Given data:
↓

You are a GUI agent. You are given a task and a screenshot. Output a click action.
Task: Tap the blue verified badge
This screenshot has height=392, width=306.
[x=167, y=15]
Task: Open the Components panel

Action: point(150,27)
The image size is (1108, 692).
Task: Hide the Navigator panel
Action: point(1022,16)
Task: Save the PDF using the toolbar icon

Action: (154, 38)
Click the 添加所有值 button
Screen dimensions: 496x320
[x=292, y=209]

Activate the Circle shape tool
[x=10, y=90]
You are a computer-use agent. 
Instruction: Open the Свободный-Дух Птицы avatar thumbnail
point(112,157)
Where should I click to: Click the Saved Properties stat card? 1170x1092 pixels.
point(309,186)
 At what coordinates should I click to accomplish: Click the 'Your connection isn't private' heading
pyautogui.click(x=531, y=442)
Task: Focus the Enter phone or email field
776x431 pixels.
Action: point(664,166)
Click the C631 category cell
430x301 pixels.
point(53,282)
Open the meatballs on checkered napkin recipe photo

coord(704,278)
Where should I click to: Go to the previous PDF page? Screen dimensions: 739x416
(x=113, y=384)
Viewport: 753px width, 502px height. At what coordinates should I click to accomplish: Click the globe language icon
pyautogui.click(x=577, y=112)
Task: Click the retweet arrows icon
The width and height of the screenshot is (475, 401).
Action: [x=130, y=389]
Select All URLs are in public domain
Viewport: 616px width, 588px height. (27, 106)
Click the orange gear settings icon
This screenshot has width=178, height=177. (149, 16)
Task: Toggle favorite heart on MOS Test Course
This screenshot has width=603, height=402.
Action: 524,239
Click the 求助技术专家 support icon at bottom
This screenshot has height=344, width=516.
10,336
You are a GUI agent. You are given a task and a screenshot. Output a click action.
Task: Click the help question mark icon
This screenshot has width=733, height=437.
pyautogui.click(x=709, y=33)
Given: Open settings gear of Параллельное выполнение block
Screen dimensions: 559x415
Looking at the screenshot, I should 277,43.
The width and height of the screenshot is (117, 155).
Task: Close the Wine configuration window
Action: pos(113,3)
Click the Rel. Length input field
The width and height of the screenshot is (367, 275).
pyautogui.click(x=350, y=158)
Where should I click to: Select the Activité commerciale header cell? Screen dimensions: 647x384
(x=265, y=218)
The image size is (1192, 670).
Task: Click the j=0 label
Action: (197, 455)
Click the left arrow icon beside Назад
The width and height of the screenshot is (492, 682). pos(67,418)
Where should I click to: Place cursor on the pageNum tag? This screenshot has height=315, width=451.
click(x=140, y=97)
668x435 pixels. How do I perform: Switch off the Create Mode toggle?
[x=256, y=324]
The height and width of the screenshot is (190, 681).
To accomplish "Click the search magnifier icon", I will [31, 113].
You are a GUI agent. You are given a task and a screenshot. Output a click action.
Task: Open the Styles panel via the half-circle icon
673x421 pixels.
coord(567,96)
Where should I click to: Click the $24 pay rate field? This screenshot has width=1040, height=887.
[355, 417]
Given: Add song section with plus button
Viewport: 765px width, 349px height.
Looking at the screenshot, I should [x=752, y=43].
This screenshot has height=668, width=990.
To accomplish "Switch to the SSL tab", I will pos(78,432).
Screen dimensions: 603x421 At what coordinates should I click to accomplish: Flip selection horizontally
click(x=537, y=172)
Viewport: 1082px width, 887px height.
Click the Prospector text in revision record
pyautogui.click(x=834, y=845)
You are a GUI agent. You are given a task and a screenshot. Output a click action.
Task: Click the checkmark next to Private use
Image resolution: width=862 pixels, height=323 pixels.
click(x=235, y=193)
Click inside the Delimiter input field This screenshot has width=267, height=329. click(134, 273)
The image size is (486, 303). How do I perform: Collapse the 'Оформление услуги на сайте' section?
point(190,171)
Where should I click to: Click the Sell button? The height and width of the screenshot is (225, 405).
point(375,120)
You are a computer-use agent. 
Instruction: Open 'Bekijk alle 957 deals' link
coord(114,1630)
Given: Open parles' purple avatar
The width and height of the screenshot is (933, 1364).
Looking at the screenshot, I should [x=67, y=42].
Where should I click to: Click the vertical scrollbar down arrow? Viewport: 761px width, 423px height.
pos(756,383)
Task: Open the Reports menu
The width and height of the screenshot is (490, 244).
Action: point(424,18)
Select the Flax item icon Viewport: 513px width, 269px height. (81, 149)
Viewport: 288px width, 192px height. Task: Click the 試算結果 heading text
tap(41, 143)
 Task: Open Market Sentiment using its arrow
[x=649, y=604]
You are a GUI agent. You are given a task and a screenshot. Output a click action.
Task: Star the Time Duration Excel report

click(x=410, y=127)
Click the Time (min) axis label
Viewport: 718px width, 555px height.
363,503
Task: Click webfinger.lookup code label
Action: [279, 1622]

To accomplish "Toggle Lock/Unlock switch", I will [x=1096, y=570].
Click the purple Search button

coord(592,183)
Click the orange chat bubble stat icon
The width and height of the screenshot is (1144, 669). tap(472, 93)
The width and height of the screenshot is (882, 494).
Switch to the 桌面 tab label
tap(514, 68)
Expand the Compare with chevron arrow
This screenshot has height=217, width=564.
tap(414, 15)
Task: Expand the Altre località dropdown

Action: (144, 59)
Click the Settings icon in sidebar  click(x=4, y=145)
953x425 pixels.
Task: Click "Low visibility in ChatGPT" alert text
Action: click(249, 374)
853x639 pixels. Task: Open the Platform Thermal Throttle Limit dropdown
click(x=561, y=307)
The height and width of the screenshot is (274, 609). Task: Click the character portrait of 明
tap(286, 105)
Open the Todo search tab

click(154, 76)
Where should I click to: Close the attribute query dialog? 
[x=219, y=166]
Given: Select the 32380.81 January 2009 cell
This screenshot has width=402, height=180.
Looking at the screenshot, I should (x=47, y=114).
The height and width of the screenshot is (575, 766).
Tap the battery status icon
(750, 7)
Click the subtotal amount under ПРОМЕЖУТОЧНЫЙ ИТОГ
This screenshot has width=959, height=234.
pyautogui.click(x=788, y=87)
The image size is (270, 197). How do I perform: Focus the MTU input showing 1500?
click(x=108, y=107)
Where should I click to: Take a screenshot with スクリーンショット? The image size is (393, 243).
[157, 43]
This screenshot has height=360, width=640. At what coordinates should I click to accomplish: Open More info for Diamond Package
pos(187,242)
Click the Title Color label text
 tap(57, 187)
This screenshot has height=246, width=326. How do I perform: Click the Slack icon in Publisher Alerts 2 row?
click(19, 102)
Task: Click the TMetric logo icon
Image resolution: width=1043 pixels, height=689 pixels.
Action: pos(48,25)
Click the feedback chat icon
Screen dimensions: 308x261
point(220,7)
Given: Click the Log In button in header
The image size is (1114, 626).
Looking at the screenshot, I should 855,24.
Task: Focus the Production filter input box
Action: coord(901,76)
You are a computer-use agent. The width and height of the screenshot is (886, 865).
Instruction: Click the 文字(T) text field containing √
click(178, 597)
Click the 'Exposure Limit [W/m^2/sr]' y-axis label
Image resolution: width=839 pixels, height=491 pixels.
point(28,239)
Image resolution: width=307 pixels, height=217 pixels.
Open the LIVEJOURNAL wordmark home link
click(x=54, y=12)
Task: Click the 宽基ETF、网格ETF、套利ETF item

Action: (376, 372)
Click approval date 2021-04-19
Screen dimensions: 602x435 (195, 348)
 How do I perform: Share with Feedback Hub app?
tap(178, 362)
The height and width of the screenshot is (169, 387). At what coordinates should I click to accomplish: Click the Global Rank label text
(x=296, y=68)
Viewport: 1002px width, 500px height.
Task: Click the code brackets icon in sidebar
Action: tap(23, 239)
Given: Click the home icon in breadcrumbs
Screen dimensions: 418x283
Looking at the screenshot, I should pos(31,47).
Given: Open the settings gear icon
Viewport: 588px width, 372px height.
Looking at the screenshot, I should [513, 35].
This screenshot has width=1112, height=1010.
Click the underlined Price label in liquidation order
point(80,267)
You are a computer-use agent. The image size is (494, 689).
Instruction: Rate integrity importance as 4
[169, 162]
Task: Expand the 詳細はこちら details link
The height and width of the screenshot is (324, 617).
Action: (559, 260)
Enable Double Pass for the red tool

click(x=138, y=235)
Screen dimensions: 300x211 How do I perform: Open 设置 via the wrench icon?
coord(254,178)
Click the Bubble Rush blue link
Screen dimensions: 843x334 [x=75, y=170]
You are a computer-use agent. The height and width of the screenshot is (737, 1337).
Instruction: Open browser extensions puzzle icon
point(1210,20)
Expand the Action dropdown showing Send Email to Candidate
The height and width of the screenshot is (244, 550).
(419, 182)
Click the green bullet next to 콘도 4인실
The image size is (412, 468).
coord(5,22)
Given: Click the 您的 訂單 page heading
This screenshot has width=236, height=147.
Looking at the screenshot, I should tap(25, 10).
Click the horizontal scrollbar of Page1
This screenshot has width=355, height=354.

↑

What is needed:
Above are the records. Copy the lines beginning at the one that has "Where should I click to: Place" and ending with the one that has "The height and width of the screenshot is (190, 681).", unchanged.

Solution for this exercise:
Where should I click to: Place cursor on the pageNum tag? This screenshot has height=315, width=451.
click(x=140, y=97)
668x435 pixels. How do I perform: Switch off the Create Mode toggle?
[x=256, y=324]
The height and width of the screenshot is (190, 681).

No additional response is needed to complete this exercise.